The show itself had clear ambitions. Adapted loosely from Daniel P. Mannix’s book, it tried to weave chariot races, slave auctions, and imperial scheming into a single narrative tapestry. Some sequences captured the raw, sweaty energy of ancient spectacle, and Hopkins brought gravitas to a role that could easily have been cartoonish. Yet the execution often felt uneven. Critics, landing at a modest 46 percent on Rotten Tomatoes, praised the production design and familiar epic beats while lamenting thin characterization and a finale that failed to deliver satisfying payoff. Characters frequently served plot mechanics rather than emerging as memorable figures in their own right—an issue that has plagued many modern swords-and-sandals attempts trying to replicate the cultural impact of Ridley Scott’s 2000 film or HBO’s Game of Thrones.
This cancellation fits a broader pattern. Streaming services poured money into lavish historical dramas hoping for the next big water-cooler phenomenon, only to discover that audience attention is fractured and fickle. Those About to Die benefited from the 2024 Paris Olympics bump, cracking Nielsen’s Top 10 briefly, but momentum faded fast. Emmerich had spoken optimistically about expanding into different timelines and perspectives, yet those ideas now remain on the shelf. The economics are unforgiving: when even solid international streaming and name talent can’t offset weak home-market engagement, second seasons become luxury items few platforms can afford.
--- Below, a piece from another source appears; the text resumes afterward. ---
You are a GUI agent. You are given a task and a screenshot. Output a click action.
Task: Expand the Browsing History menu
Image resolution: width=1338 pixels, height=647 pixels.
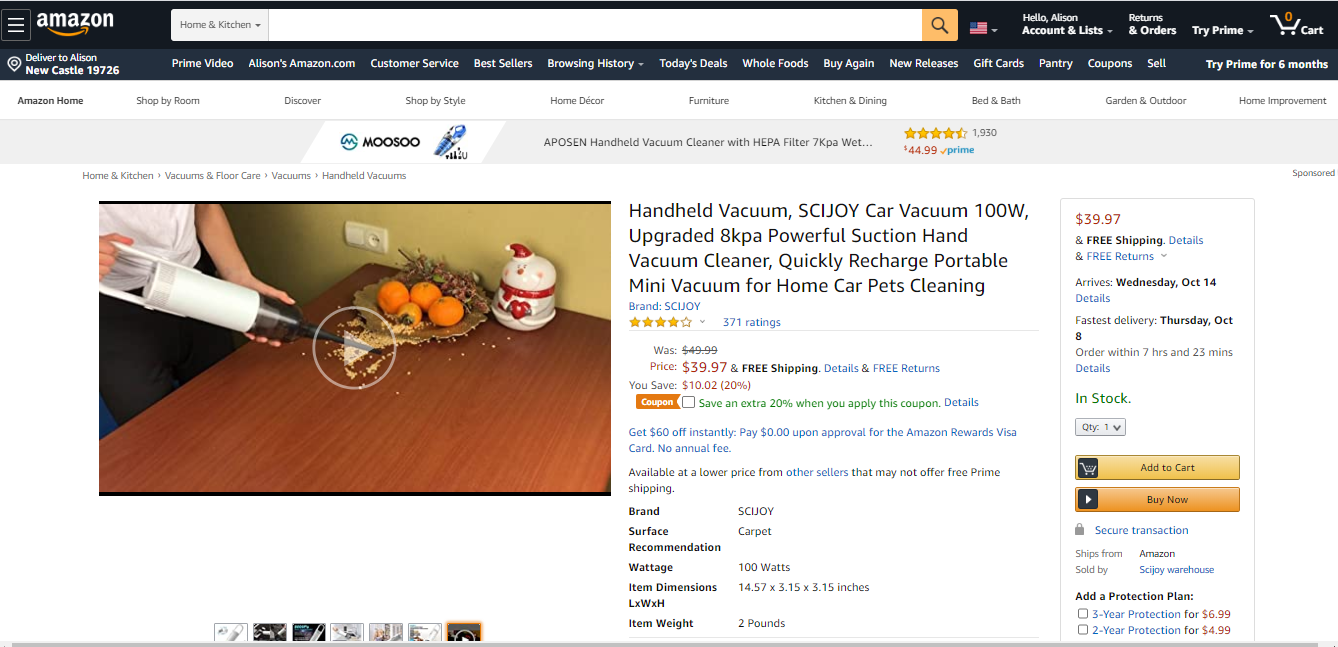[595, 63]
For viewers who enjoyed the show’s mix of blood, politics, and Hopkins monologues, the news stings. It joins a growing list of ambitious Peacock originals that burned bright but briefly. In an era where data rules and production costs remain sky-high, shows like this remind us that spectacle alone rarely guarantees survival. The arena may be empty for now, but the lessons about what streaming audiences actually finish watching will shape the next wave of historical epics.